AUSGANGSTEXT:
· · · · · · ·

Marshall B. Rosenberg hat in den 1960er Jahren das Modell der "Gewaltfreien Kommunikation" entwickelt.

Kurz gesagt, besteht gewaltfreie Kommunikation aus vier Stufen:

  1. Beobachtung beschreiben (so objektiv wie möglich)
  2. Emotionen äußern (Emotionen sind "einfach da", sie bedürfen keiner Erklärung)
  3. Bedürfnisse benennen
  4. Wunsch äußern

Konkret

Wenn Menschen etwas tun, was uns stört, dann wollen wir, daß sie ihr Verhalten ändern. Ihr Verhalten ändern - das KÖNNEN Menschen nur, wenn wir sie klar und direkt ansprechen. Weiterhin gilt: Ihr Verhalten ändern - das WOLLEN Menschen nur, wenn wir wertschätzend mit ihnen umgehen.
Erfolgreich im Umgang mit anderen Menschen sind wir also nur, wenn wir beides zusammenbringen: klare und direkte Ansprache, sowie auf der anderen Seite wertschätzend mit ihnen umgehen.

Wie das geht, versuche ich Euch wie folgt nahezubringen:

Auf die Frage, wie Menschen wollen, daß mit ihnen umgegangen wird, kann in etwa als Antwort erwartet werden: respektvoll, wertschätzend, freundlich, aufrichtig, an mir interessiert. Am häufigsten dürfte genannt werden: Aufrichtig und ehrlich. Wie kommt es nun, wenn sich doch so viele Menschen aufrichtigen und ehrlichen Umgang wünschen, daß es so selten praktiziert wird? Was sind die Hindernisse?

· · · · · · ·

BEREITGESTELLTE ANGABEN:

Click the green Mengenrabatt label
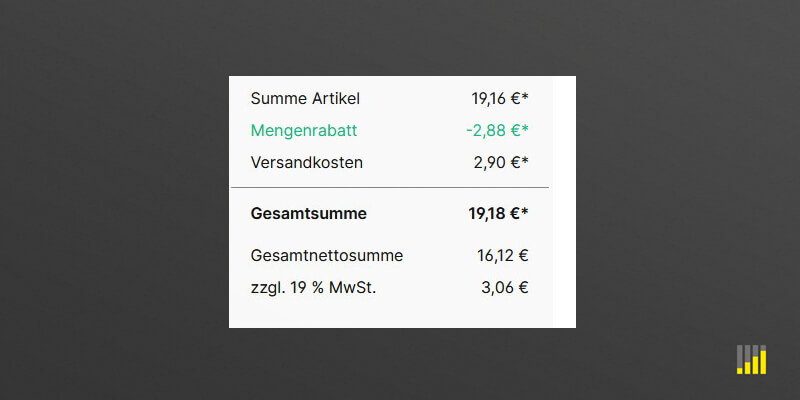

· · · · · · ·

GESTELLTE AUFGABE 1:
In welchem Jahrzehnt hat Marshall B. Rosenberg laut dem Ausgangstext das Modell der gewaltfreien Kommunikation entwickelt?
GESTELLTE AUFGABE 2:
Gib den Abschnitt des Ausgangstexts von „Wenn Menschen etwas“ bis einschließlich „wir wertschätzend mit ihnen umgehen.“ wortgetreu wieder.

ERWARTETE ANTWORT 1:
In den 1960er Jahren.

ERWARTETE ANTWORT 2:
Wenn Menschen etwas tun, was uns stört, dann wollen wir, daß sie ihr Verhalten ändern. Ihr Verhalten ändern - das KÖNNEN Menschen nur, wenn wir sie klar und direkt ansprechen. Weiterhin gilt: Ihr Verhalten ändern - das WOLLEN Menschen nur, wenn wir wertschätzend mit ihnen umgehen.